« Allô Mme Levy ? Bonjour, Mme Amar au téléphone, la directrice du lycée. Je vous appelle au sujet de Liora. Votre fille traverse des difficultés. Ses résultats sont en chute libre. Son comportement envers ses enseignants et ses camarades laisse à désirer. Elle a changé de fréquentations et ça m’inquiète. Aujourd’hui, pour la première fois, je l’ai surprise à vouloir sécher le cours de physique. Avec tout le respect que j’ai envers votre famille, je ne pourrai pas tolérer une telle attitude. Elle a reçu un avertissement, mais si un tel incident devait se reproduire, Liora serait renvoyée de l’établissement. »

« Malheureusement, Liora m’échappe ces derniers temps. Je ne sais plus comment retrouver notre complicité d’avant. Chacune de nos conversations se finit par des claquements de porte et des larmes. Elle ne supporte plus mes conseils, elle soupire dès que je lui demande la moindre aide. Même quand j’essaye de lui proposer une activité sympa, elle me répond qu’elle est fatiguée, qu’elle n’a pas la force. Je ne sais plus quoi faire. Vous qui côtoyez la jeunesse depuis des années, vous devez certainement avoir de l’expérience dans ces gestions de crise. Qu’est-ce que vous me conseilleriez ? Qu’est-ce que je fais de travers ? Je désespère. »

« Mme Lévy, oublions un instant le but de mon appel et mon statut. Je vais vous parler en tant qu’amie. Votre fille a 15 ans. Elle est en pleine adolescence. Vous avez oublié ce que cela veut dire ? Vous avez oublié comment vous parliez à votre mère à l’âge de 15 ans ?

En tant que parent, nous avons tendance à penser que l’adolescence est un piège qui nous est tendu, pour évaluer nos compétences et performances. Mais nous oublions trop facilement que si cette période est dure à vivre pour le parent, elle l’est tout autant pour l’enfant lui-même. Ce petit bout d’homme ou de femme est en train de quitter son corps et son monde d’enfant de façon brutale. Personne ne les a prévenus que leur monde allait basculer. Hier encore, ils s’attablaient autour d’un thé virtuel avec leurs poupées, et aujourd’hui, ils doivent se battre contre une cascade d’hormones qui leur chamboulent tout de l’intérieur (et de l’extérieur).

· · ·

Consignes - Transcrivez fidèlement le passage de l'extrait sur l'adolescence qui commence par « En tant que » et se poursuit jusqu'à « (et de l’extérieur). » inclus.

Données fournies -
· · ·

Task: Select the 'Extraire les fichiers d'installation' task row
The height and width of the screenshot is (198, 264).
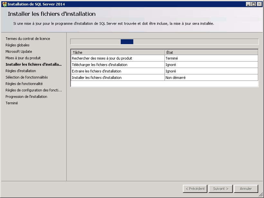Action: click(118, 71)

· · ·

Corrigé détaillé -
En tant que parent, nous avons tendance à penser que l’adolescence est un piège qui nous est tendu, pour évaluer nos compétences et performances. Mais nous oublions trop facilement que si cette période est dure à vivre pour le parent, elle l’est tout autant pour l’enfant lui-même. Ce petit bout d’homme ou de femme est en train de quitter son corps et son monde d’enfant de façon brutale. Personne ne les a prévenus que leur monde allait basculer. Hier encore, ils s’attablaient autour d’un thé virtuel avec leurs poupées, et aujourd’hui, ils doivent se battre contre une cascade d’hormones qui leur chamboulent tout de l’intérieur (et de l’extérieur).